El agujero que queda en la sociedad, en la familia o en sus allegados, genera un vacío que tardará muchos años en curar.

No, no sabemos qué hacer con los psicópatas aunque lo cierto es que nosotros los psiquiatras somos capaces de detectarlos. Les llamamos perversos, una etiqueta que no tiene mucho valor en la psiquiatria actual pero que se encuentra perfectamente definida.

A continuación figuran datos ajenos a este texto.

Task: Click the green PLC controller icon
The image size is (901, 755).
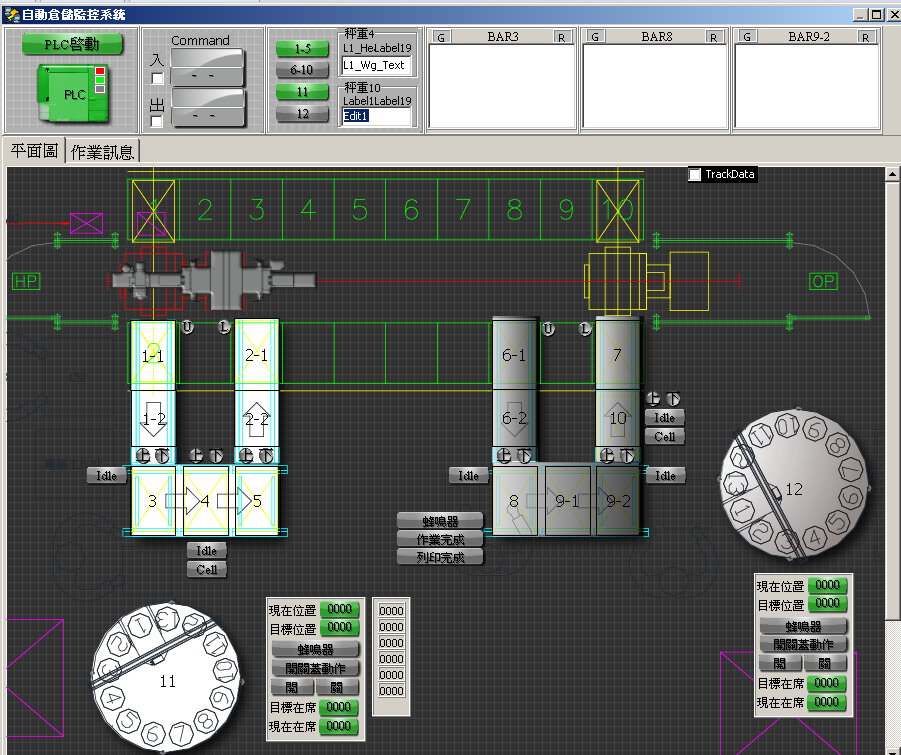Action: click(72, 92)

Propongo pues una reflexión sobre la perversión como una forma de patologíia psíquica distinta a lo mental y que se encuentra en la intersección entre la psiquiatría y lo jurídico:

El concepto de perversión ha tenido poco éxito en la Psiquiatría por razones históricas que no vale la pena recordar ahora. Lo importante es retener que solo el psicoanálisis recoge la tradición europea que fue la que transitó desde el antiguo régimen teocrático hacia lo naturalístico, en la consideración de que las enfermedades mentales tenían causas naturales del mismo modo que las enfermedades somáticas. Esta idea, fuera verdadera o falsa representó un hito en la concepción de lo mental si bien hoy parece haber alcanzado su propio limite tal y como vemos en la dirección biológica que han tomado las clasificaciones y las investigaciones en nuestra especialidad. La psiquiatría académica hoy se ocupa de las enfermedades mentales cognitivas o afectivas pero existe poca investigación sobre las locuras morales y ninguna sobre las enfermedades estéticas de las que hablé en anteriores post. En mi opinión tal cosa sucede por la dicotómica y falsa idea de que por una parte está la normalidad y por otra la patología, aunque Freud ya en 1900 había considerado que eso que llamamos normalidad es una forma de llamar a la neurosis. La normalidad no existe y se halla tan lejana de la cordura como de la locura. La dicotomía normal/patológico deja sin considerar los estados mentales intermedios que pueden estar presentes tanto en los casos extremos como en los casos más adaptados. Solo los psicoanalistas se ocupan hoy de teorizar sobre las locuras morales sobre todo desde la irrupción de la criminalística o la psiquiatría forense. Gracias a algunos de estos profesionales como Estella Welldon tenemos hoy una idea organizada y operativa sobre qué es una perversión.

Las enfermedades psíquicas no son siempre mentales, a veces son morales y quienes las sufren (o gozan) están locos (locura moral).

Su locura consiste en fingir estar cuerdos.